Fortunately, the big car was promptly stopped, and two men sprang down. An indistinct object lay just behind the forward pair of wheels, and in anxious haste they dragged it clear and into the glare of the lamps. Herbert’s hat had fallen off; he was scarcely breathing, and his face was ghastly white; but one of the men recognized him.
“It’s Lansing,” he exclaimed. “Seems badly hurt, though I’d nearly pulled her up when she struck him.”
“He was dragged some way; jacket must have caught the starting crank or something; but that doesn’t matter now.” He raised his voice. “Dreadfully sorry, Mr. Lansing; can you hear me?”
There was no answer, and the man shook his head.
“I’m afraid this is serious.”
His companion looked unnerved, but he roused himself with an effort.
“It is, and we’re behaving like idiots, wasting time that may be valuable. Get hold and lift him in; his house is scarcely a mile away.”
They had some difficulty in getting the unconscious man into the car; and then its owner backed it twice into a bank before he succeeded in turning round, but in three or four minutes they carried Herbert into Brantholme, and afterward drove away at top speed in search of assistance.

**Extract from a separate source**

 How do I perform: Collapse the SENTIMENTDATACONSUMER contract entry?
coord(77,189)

It was, however, an hour later when they returned with a doctor, and he looked grave after he had examined his patient.
“Your husband has two ribs broken,” he told Mrs. Lansing. “In a way, that’s not very serious, but he seems to be prostrated by the shock. There are a few things that must be done at once; and then we’ll have to keep him as quiet as possible.”

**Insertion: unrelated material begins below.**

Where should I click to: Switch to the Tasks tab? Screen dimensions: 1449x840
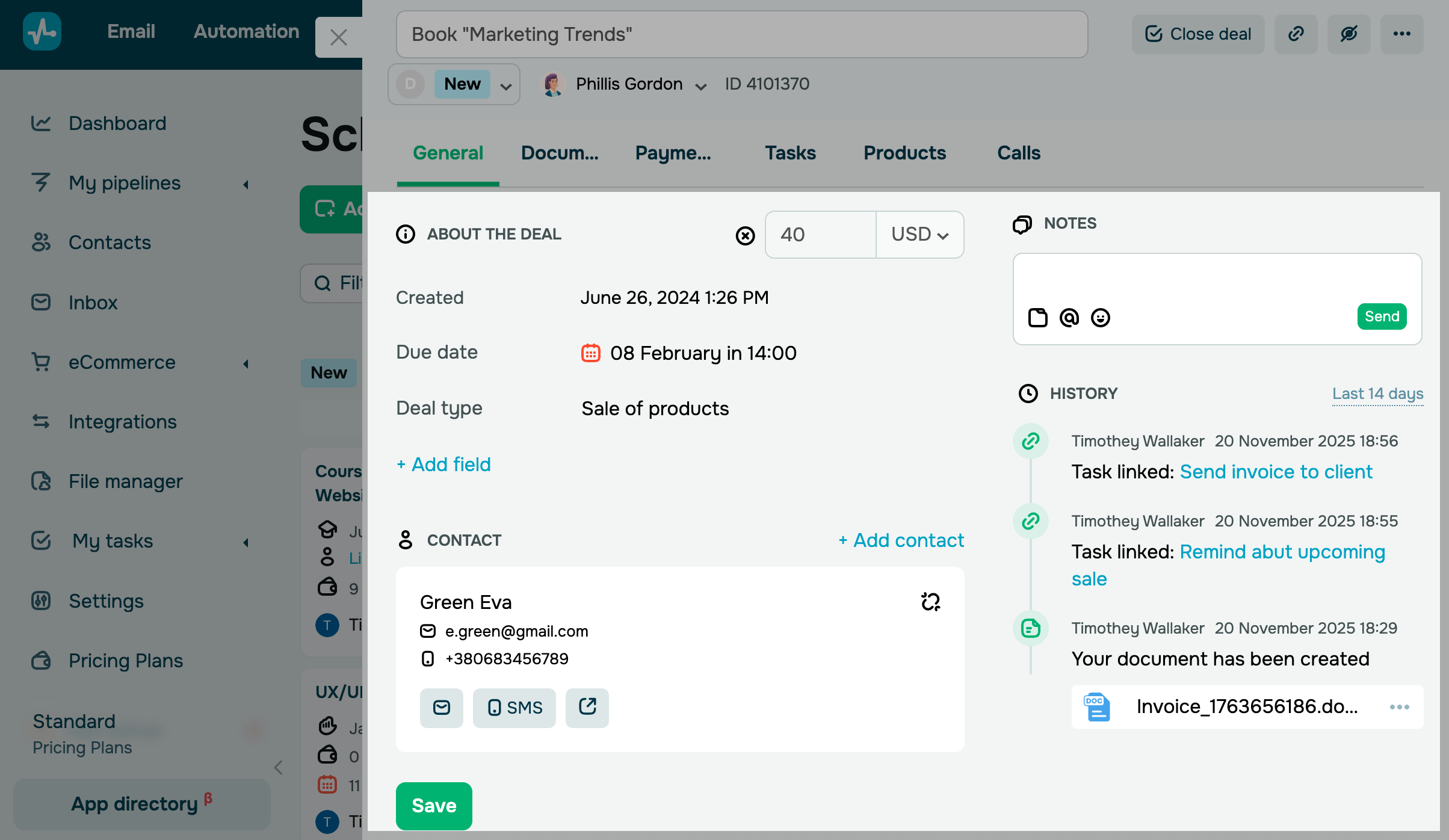click(790, 153)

It was two hours later when he left the house, promising to return early the next day with a nurse; and Herbert lay, still and unconscious, in a dimly lighted room.
HERBERT IS PATIENT
On the second morning after the accident, Herbert, lying stiffly swathed in bandages, opened his eyes in a partly darkened room. A nurse was standing near a table, and when the injured man painfully turned his head, the doctor, who had been speaking to her, came toward him.
“I think we can let you talk a little now,” he said. “How do you feel?”
Herbert’s face relaxed into a feeble smile.
“Very far from happy. I suppose I’ve been badly knocked about?”
“I’ve treated more serious cases, and you’ll get over it. But you’ll have to reconcile yourself to lying quiet for a long while.”
Herbert made no reply to this, but his expression suggested that he was trying to think.
“Has the thing got into the papers?” he asked.
The doctor was a little surprised; it seemed a curious point for his patient to take an interest in, but he was willing to indulge him.
“It’s early yet, but one of the Courier people stopped me as I was driving out and I gave him a few particulars. You can’t hush the matter up.”